What This Message Assumes
The assistant makes several assumptions that are worth examining:
- The topk overhead is the main cause of the 4% gap: This is a reasonable inference but isn't directly verified in this message. The profile doesn't break down the "other" category to confirm topk's contribution.
- The Triton indexer's compute cost is identical at 8K and 128K for the same actual sequence length: This is true by design (early-exit makes it O(actual)), but it assumes the early-exit path itself has no overhead. The grid is larger at 128K (more programs launched), but each program beyond the sequence length takes a trivial fast path.
- The benchmark methodology is sound: The assistant compares a torch indexer @ 8K baseline against a Triton indexer @ 128K. The torch indexer was never benchmarked at 128K because it would have been prohibitively slow. The comparison is fair because the only variable changed is the indexer implementation and the context length — all other parameters (TP=4, CUDA graphs, etc.) are held constant.
The Broader Significance
This message represents the culmination of a multi-day optimization campaign that transformed the DeepSeek-V4-Flash deployment from a system struggling at ~30 tok/s to one delivering 500+ tok/s at 128K context. The indexer fix alone accounted for the largest single leap — from 29.7 to 531.7 tok/s at C=64 — but it was the Triton kernel that made this performance context-length-independent, unlocking the ability to serve long-context requests without a per-step penalty.

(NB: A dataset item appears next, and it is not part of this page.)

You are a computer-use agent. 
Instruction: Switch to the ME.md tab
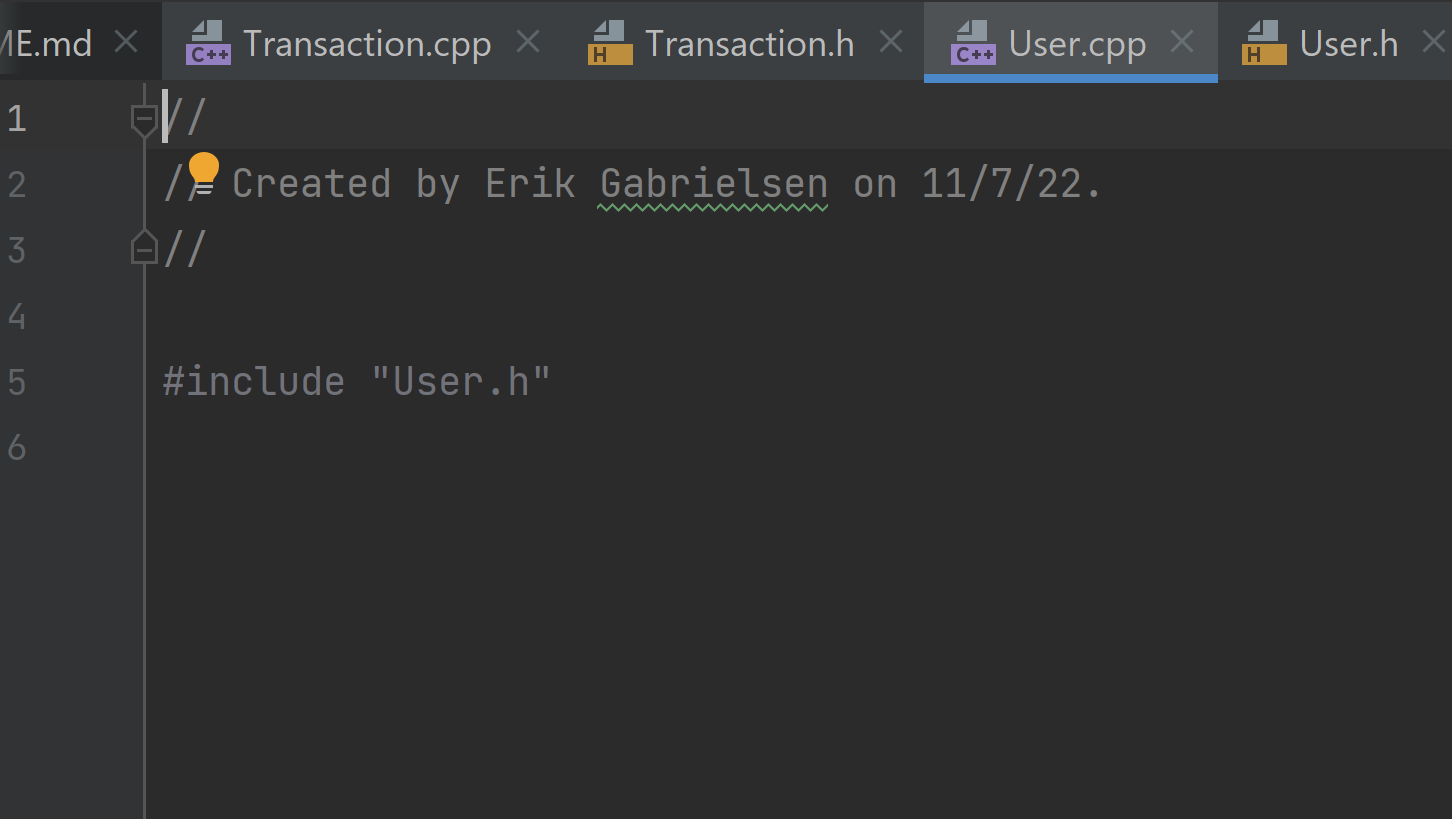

For the user deploying this system, the practical implication is profound. They can now set --context-length 131072 (or higher) without worrying about a proportional throughput drop. The system will serve short-context requests at the same speed as long-context requests, because the indexer's cost is determined by the actual sequence length, not the configured maximum. This is the difference between a system that works "in theory" and one that works "in production."
Conclusion
Message <msg id=12639> is a validation message — the moment when a carefully designed optimization is put to the test and proven to work. The Triton indexer kernel with early-exit per page, running at 128K context on Blackwell GPUs, delivers 509 tok/s at C=64 — 96% of the 8K baseline. The profile confirms a healthy compute-bound pipeline where the indexer is no longer visible. The O(actual) design has been validated, and the deployment can now serve long-context sequences at production-grade throughput. This is engineering at its most satisfying: a clean design, a decisive benchmark, and a result that speaks for itself.